▶ Pixel coordinate grounding data:
***

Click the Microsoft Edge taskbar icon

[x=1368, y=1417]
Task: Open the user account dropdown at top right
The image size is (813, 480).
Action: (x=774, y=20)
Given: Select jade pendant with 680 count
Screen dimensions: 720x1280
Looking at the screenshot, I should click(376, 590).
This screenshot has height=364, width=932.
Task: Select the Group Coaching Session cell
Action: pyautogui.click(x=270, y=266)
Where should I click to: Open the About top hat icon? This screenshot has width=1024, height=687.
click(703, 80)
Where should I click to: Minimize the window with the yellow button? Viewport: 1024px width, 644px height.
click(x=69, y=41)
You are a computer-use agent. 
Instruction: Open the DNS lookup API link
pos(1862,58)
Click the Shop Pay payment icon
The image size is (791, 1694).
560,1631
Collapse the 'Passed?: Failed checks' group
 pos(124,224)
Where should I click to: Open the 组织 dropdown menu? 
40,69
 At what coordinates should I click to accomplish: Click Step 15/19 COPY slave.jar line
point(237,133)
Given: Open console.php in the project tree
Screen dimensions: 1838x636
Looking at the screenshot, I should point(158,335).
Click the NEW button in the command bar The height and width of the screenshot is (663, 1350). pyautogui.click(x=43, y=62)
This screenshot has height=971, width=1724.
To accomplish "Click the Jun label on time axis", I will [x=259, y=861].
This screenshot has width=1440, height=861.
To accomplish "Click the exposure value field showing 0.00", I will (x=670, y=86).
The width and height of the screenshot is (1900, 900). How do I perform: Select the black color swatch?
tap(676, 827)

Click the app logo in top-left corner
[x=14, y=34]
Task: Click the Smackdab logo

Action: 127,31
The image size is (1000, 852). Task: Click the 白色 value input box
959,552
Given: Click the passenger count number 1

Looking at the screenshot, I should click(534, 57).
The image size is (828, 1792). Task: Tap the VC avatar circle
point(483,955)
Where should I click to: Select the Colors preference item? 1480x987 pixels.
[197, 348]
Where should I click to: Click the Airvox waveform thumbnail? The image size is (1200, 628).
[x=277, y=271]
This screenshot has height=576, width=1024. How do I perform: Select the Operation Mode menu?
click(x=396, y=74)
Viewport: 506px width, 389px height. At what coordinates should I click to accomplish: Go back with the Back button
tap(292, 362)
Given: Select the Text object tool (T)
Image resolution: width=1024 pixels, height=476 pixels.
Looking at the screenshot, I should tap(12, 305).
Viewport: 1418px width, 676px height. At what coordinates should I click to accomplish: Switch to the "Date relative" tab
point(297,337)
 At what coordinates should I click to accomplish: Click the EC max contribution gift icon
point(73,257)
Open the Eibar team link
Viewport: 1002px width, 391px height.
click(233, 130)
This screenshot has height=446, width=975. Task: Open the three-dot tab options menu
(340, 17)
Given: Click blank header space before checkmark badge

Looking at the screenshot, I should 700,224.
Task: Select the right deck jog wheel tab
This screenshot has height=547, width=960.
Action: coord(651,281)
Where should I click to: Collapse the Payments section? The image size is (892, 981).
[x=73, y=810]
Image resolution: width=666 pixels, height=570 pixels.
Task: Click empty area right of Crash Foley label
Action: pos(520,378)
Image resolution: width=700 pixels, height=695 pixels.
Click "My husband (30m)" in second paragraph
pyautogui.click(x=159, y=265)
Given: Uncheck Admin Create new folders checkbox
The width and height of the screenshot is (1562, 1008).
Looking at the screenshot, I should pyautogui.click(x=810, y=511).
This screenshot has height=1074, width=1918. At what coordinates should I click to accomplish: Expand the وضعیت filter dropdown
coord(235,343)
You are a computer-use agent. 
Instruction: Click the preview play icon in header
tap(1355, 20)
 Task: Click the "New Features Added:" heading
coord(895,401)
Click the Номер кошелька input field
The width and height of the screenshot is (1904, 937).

***

▶ EXERCISE PROMPT: How many of the lines above hold the word "will"? Answer with only the number.

▶ EXPECTED ANSWER: 2